Marriage Counseling

Marriage Counseling is an Excellent Process to Get to the Heart of What’s Wrong, and What’s Right As Well

Couples can make tremendous progress by finding a therapist or co-therapy team near them, geographically. And in this case, they can greatly benefit from traditional once-a-week therapy.

At Marriage Therapy Institute, for those we work with locally, we typically develop an intensive ten sessions that are very “directive.” What this means is that we are focused on specific goals that include “homework” in between sessions in which the couple spends a minimum of three hours alone together.

Depending on the couple, goals may include:

  • communication
  • problem-solving
  • dealing with unsolvable problems
  • creating rituals of affection
  • dealing with anger and control issues
  • negotiating daily tasks
  • social and recreational priorities and friendships

Sometimes, we might choose to extend the process for a second set of ten sessions, this is where customized, couple-specific care comes into play. That said, many couples can achieve their desired goals in a ten-session, somewhat time-limited format.

Roadblocks to Intimacy May Be a Key Issue

Often roadblocks to relational intimacy involve “unfinished business” from an individual’s past, including childhood traumas, neglect, or attachment difficulties with early caretakers. In other individuals, pain from prior relationships or unresolved grief can interfere with intimacy. We tend to work with one individual’s block at a time, with the partner present for this work in the same room.
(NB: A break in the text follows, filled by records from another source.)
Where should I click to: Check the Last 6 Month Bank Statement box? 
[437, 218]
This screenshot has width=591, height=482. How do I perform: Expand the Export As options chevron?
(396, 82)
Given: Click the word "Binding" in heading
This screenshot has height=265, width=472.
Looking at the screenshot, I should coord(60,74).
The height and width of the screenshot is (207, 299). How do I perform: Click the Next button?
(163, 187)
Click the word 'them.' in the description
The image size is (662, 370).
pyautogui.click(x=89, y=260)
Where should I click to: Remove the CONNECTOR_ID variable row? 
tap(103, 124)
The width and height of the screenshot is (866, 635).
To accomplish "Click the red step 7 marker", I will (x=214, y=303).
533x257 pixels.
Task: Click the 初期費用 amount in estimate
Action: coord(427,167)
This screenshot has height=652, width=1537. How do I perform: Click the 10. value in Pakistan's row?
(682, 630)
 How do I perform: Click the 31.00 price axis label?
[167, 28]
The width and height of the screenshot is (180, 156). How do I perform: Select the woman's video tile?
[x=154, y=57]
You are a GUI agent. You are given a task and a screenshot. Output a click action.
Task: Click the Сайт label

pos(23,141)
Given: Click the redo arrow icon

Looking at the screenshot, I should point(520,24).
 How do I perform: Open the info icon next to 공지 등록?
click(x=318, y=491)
This enables the couple to discuss the issues in-between sessions, thereby becoming more intimate and ensuring that the couple’s intimacy is of paramount importance.

Co-therapy Format

The other unique aspect of the approach at Marriage Therapy Institute is that we engage  our clients with a male/female co-therapy team. Each individual then has their own assigned therapist who focuses on their contributions to the relational distress and the solutions, thereby avoiding biases that can develop when one therapist is managing the processes for both sides.